We are delighted so many of you recognize that our offer,
which represented an 83% premium over the average 10-
trading day price of Circon stock prior to commencement,
should not be ignored. We have extended our offer to
September 30, and we are hopeful that even more
shareholders will see the merits of our offer and tender
their shares.
We are committed to this deal and have repeatedly asked
that Circon meet with us to discuss our offer. We are
also seeking legal recourse; yesterday we filed a lawsuit
in the Delaware Chancery Court to have Circon's recently
adopted "poison pill" and "golden parachutes" enjoined
and voided by the Court. Since Circon has made clear
that it has no intention of negotiating with us or any
other potential purchaser, the "pill" and "parachutes"
can have only one objective: to entrench management by
preventing a sale of Circon.
To those Circon shareholders who have already tendered,
we thank you and ask that you tell Circon's Board and
management that you want the right, now, to sell your
shares to the highest bidder.
To those Circon shareholders who are weighing their
investment, ask yourself: Can you trust the promises of
Circon's management about the company's future
performance? We believe Circon's record of deteriorating
stock price, deteriorating sales and deteriorating
earnings since announcement of the Cabot Medical
acquisition some seventeen months ago speaks for itself.

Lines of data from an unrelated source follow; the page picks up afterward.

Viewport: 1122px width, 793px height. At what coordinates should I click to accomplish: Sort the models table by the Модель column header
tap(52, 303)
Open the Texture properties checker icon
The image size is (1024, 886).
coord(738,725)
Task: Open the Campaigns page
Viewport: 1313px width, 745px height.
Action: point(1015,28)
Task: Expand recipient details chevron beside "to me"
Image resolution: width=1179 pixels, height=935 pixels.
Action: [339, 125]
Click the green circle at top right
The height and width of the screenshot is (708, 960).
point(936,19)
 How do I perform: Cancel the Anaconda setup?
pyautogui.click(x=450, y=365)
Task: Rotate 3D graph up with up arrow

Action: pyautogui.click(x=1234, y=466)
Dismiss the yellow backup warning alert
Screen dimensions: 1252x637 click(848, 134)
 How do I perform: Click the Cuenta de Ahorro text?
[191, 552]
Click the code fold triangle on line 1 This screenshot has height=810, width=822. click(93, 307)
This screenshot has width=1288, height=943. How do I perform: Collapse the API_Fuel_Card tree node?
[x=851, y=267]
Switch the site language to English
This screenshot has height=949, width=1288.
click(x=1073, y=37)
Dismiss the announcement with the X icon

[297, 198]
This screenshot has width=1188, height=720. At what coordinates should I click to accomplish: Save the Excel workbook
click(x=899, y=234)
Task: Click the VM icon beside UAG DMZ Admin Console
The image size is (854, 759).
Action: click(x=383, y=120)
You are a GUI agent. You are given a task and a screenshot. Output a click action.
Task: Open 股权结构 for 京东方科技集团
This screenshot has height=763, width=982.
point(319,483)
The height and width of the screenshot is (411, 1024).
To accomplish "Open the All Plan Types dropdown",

We hope you agree and will tender your shares.
We believe that a Circon-U.S. Surgical merger benefits
all stockholders and thank you again for your support.
On behalf of the United States Surgical Corporation Board
of Directors,
/s/ Leon C. Hirsh
Leon C. Hirsch, Chairman
IMPORTANT
If you need assistance or information please call the
Information Agent for the tender offer: Kissel-Blake Inc.
at (800) 554-7733
U.S. Surgical's tender offer is conditioned on, among
other things, the acquisition of at least 67% of Circon's
Common Stock on a fully diluted basis, the
inapplicability of Section 203 of the Delaware General
Corporation Law to the Offer and the redemption of rights
issued pursuant to Circon's Preferred Shares Rights
Agreement, or U.S. Surgical being satisfied, in its sole
discretion, that the rights have been invalidated or are
otherwise inapplicable to the tender offer and proposed
second-step merger. The tender offer and withdrawal
rights expire at 6:00 p.m., New York City time, on
September 30, 1996, unless extended. The tender offer is
not contingent on the receipt of financing.
This advertisement is neither an offer to purchase nor a
solicitation of an offer to sell shares of Circon Common
Stock. The tender offer is made solely by the Offer to
Purchase dated August 2, 1996 and the related Letter of
Transmittal. The tender offer is not being made to (nor
will tenders be accepted from or on behalf of) holders of
shares in any jurisdiction in which the making of the
tender offer or the acceptance thereof would not be in
compliance with the securities, blue sky or other laws of
such jurisdiction. In those jurisdictions where
securities, blue sky or other laws require the tender
offer to be made by a licensed broker or dealer, the
tender offer shall be deemed to be made by Salomon
Brothers Inc or one or more registered brokers or dealers
that are licensed under the laws of such jurisdiction.